We will never know what pushed the brave general and prudent historian Procopius of Caesarea to betray, in his Anecdota (The Secret History, cca. 550 A.D.) the dark secrets of the Byzantine court and of empress Theodora‘s sexual mores. The fact is that this female saint in the Orthodox church (sanctified together with her husband, emperor Justinian) comes out from Procopius‘s pages rather as a champion of the sexual liberation avant la lettre :

“Though she worked with all her three holes (ἡ δε κακ τριῶν τρυπεμάτων ἐργαζομένη) she nevertheless complained of Nature for not having made the holes of her nipples wider, that she might thus practice a new form of coition in that part of her person also.
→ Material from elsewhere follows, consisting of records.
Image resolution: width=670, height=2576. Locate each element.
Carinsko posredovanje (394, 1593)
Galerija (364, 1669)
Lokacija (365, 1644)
“Often, on stage, she stripped before the eyes of all the people, and stood naked in their midst. In this attitude she would throw herself down on the floor, and lie on her back. Slaves, whose duty it was, would pour grains of barley upon the calyx of her passion flower, which trained geese would then pick up with their beaks one by one and eat.

“So shamelessly was she abusing her body, that she seemed to have her pudenda (the vagina, την αιδῶ) in her mouth (εν τῶ προσώπω), and not where other women have it.”
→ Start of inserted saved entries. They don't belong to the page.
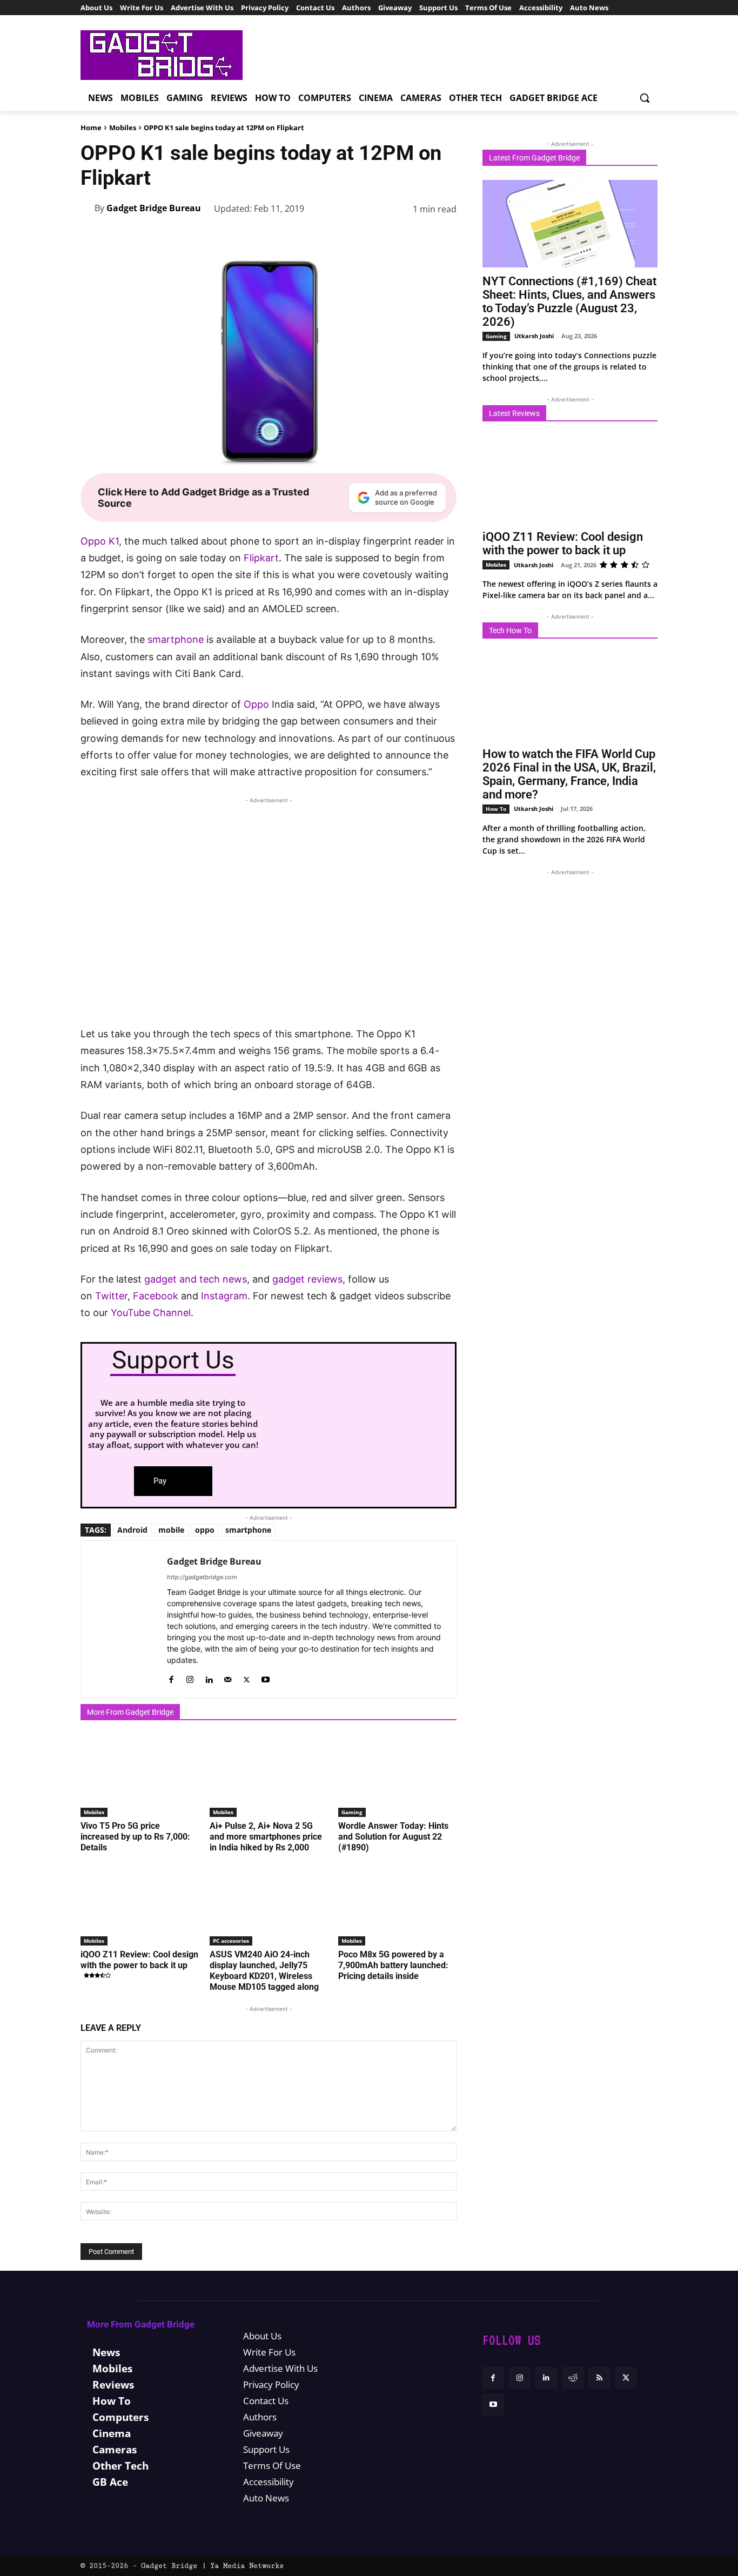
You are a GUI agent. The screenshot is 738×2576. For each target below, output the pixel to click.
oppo (204, 1530)
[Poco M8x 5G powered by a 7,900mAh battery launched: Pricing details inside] (397, 1904)
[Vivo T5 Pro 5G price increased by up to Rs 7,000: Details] (139, 1775)
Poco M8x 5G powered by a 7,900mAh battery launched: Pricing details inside (393, 1965)
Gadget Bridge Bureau (153, 208)
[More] (445, 236)
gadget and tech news (195, 1279)
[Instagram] (190, 1677)
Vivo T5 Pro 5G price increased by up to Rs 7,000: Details (135, 1837)
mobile (171, 1530)
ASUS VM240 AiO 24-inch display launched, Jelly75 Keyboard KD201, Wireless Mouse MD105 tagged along (264, 1970)
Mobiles (122, 127)
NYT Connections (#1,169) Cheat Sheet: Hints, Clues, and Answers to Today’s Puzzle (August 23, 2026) (569, 301)
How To (496, 809)
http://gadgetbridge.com (202, 1577)
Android (132, 1530)
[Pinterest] (320, 236)
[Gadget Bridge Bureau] (87, 208)
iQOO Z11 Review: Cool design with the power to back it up (139, 1959)
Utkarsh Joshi (534, 336)
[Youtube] (265, 1677)
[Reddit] (572, 2378)
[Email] (420, 236)
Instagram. (225, 1296)
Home (91, 127)
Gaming (352, 1812)
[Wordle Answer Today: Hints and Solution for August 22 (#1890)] (397, 1775)
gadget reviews (307, 1279)
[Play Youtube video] (268, 919)
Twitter (111, 1296)
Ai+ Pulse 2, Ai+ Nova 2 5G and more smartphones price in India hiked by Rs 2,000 (266, 1837)
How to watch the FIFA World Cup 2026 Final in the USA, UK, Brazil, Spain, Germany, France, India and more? (569, 774)
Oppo (256, 704)
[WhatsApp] (345, 236)
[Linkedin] (370, 236)
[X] (295, 236)
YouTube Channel (151, 1312)
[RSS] (599, 2378)
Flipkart (260, 558)
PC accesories (231, 1940)
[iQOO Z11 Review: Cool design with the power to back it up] (139, 1904)
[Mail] (228, 1677)
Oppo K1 (99, 541)
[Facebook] (270, 236)
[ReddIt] (395, 236)
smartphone (175, 639)
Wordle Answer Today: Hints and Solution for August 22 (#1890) (393, 1837)
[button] (645, 98)
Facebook (155, 1296)
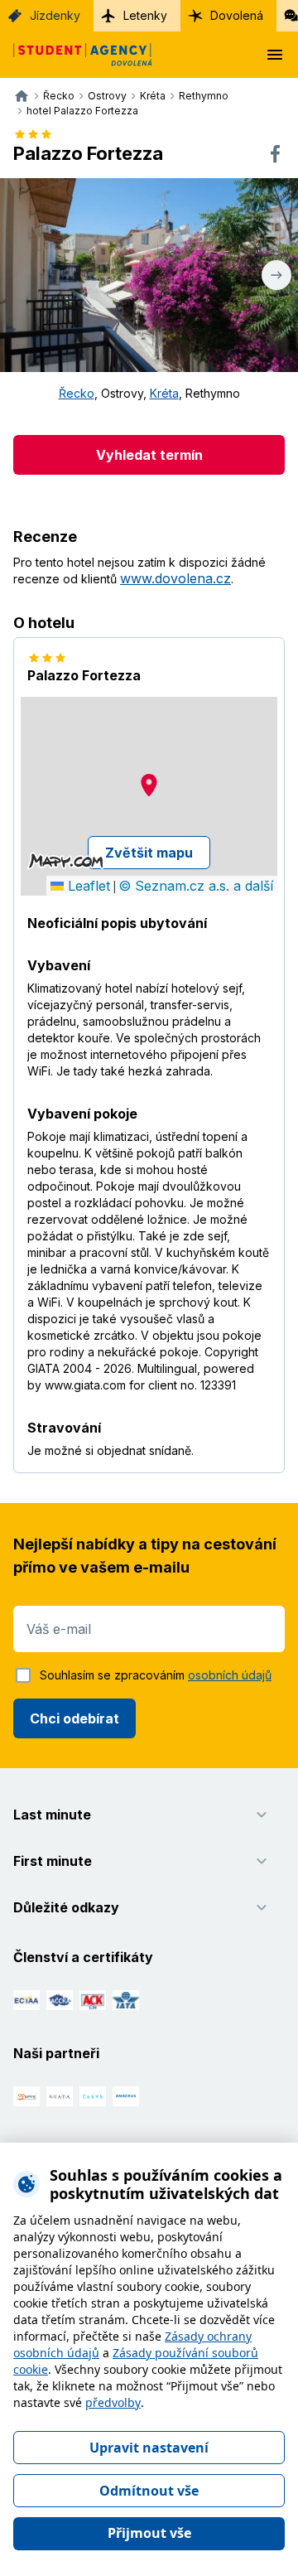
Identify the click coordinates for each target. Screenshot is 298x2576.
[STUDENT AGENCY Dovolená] (76, 54)
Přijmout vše (149, 2533)
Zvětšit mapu (149, 852)
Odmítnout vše (149, 2491)
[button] (149, 785)
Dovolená (236, 15)
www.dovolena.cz (175, 578)
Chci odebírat (74, 1718)
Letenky (145, 15)
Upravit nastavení (149, 2447)
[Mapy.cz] (65, 860)
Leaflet (87, 885)
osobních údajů (230, 1675)
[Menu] (275, 55)
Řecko (76, 393)
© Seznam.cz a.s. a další (195, 885)
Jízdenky (55, 15)
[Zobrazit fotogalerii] (149, 275)
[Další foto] (276, 275)
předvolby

This anticipation of Deep Throat has so embarrassed the translators that they thought they misunderstood the text. Thus Richard Atwater’s 1927 translation:

So perverse was her wantonness that she should have hid not only the customary part of her person, as other women do, but her face as well. ” (Huh?!!! the man was badly twisting the Greek grammar)…

Mihãescu’s otherwise very good Romanian translation is also misleading here, because it says: “pãrea cã are mãdularul rusinii în gurã”, mãdularul in Romanian being male-only, when applied to the pudenda… whereas in byzantine Greek ta αιδοῖα was specialised in the Homeric sense of “parties honteuses” for both sexes.

So Theodora had her vulva in her face, en to prosopo (εν τῶ προσώπω). How appropriate then is the fact that the Greek prosopon, the face, has become in Romanian the word for a towel used for the face: prosop, something that Theodora didn’t seem to need.

Oh, and my interest in Theodora is purely personal. My middle name is : Theodor… a little known fact.